Songwriting

for solo piano (2021)

16’

Winner of the Royal College of Music Contemporary Music Competition Composition Prize

  1. Morning Field

  2. Waltzing Matilda

  3. Humpty Dumpty

  4. Red Ochre

First performed (IV): Royal College of Music Prizewinners’ Concert, September 16 2022, Rob Hao, piano.

First complete performance: Bloomsbury Festival, ‘Around the World’, October 20 2024, Rob Hao, piano

Songwriting is a suite of four pieces, each inspired by a preexisting theme and sound world. I selected these four ideas/themes because they each generated contrasting musical results to form a set. The themes chosen all have some bearing my own experiences and to wider Australia. The original material has been manipulated mostly through deconstruction and/or varying degrees of ornamentation.

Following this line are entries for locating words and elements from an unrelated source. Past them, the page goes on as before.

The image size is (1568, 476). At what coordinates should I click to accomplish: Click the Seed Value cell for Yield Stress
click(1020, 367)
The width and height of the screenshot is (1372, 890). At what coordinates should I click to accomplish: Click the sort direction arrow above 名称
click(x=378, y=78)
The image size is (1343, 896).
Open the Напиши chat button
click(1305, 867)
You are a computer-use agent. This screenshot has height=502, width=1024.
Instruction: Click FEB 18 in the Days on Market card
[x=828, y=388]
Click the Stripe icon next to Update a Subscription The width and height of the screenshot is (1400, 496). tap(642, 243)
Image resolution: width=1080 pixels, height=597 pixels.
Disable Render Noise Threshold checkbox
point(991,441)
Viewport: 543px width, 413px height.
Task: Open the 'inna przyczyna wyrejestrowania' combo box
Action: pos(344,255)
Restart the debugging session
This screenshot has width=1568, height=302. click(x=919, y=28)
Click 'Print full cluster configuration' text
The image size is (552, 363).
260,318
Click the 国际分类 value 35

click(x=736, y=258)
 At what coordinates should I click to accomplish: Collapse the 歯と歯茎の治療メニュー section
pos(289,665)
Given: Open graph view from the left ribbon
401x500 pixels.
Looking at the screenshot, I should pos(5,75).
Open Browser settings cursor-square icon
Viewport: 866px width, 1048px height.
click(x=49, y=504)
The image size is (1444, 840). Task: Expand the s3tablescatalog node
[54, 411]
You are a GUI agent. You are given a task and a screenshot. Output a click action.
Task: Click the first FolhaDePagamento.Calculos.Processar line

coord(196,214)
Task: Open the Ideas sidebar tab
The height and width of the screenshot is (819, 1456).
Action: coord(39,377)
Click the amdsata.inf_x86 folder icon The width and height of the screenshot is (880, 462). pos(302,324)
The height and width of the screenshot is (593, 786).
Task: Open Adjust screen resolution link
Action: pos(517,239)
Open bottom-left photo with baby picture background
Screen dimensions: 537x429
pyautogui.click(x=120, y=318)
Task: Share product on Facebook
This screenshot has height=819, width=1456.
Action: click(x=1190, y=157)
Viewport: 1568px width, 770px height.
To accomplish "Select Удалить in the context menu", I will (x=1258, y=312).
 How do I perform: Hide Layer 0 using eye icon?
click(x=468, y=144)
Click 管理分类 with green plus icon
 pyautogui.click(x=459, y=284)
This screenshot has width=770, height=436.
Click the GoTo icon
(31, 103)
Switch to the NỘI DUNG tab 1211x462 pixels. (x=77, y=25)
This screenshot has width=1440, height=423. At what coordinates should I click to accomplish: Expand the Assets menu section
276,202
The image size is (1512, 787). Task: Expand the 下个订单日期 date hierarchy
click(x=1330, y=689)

In particular, ‘Red Ochre’ is inspired by the sound world of the didgeridu. It is not intended as a direct transcription, but rather a pianistic expression of particular aspects of the instrument, such as cross-rhythms and unique harmonic resonances. The other pieces include more recognisable themes: ‘Waltzing Matilda’: Percy Grainger wrote in the preface to his ‘Colonial Song’ about the tendency of rich, full-bodied singing in lands with harsh landscapes. ‘Waltzing Matilda’ looks at weaving and extended vocal lines in pianistic textures. ‘Morning Field’ is inspired by Chinese folk music and the way it ornaments medodies. The sound world of ‘Humpty Dumpty’ - a music box, and the piece generally follows the text of the nursery rhyme. All together, pitch material has been, in part, influenced by the existing sound worlds that each of the found material is related to, however, particular intervallic features have also been integrated as well as hints to bi-tonality or -modality in many passages.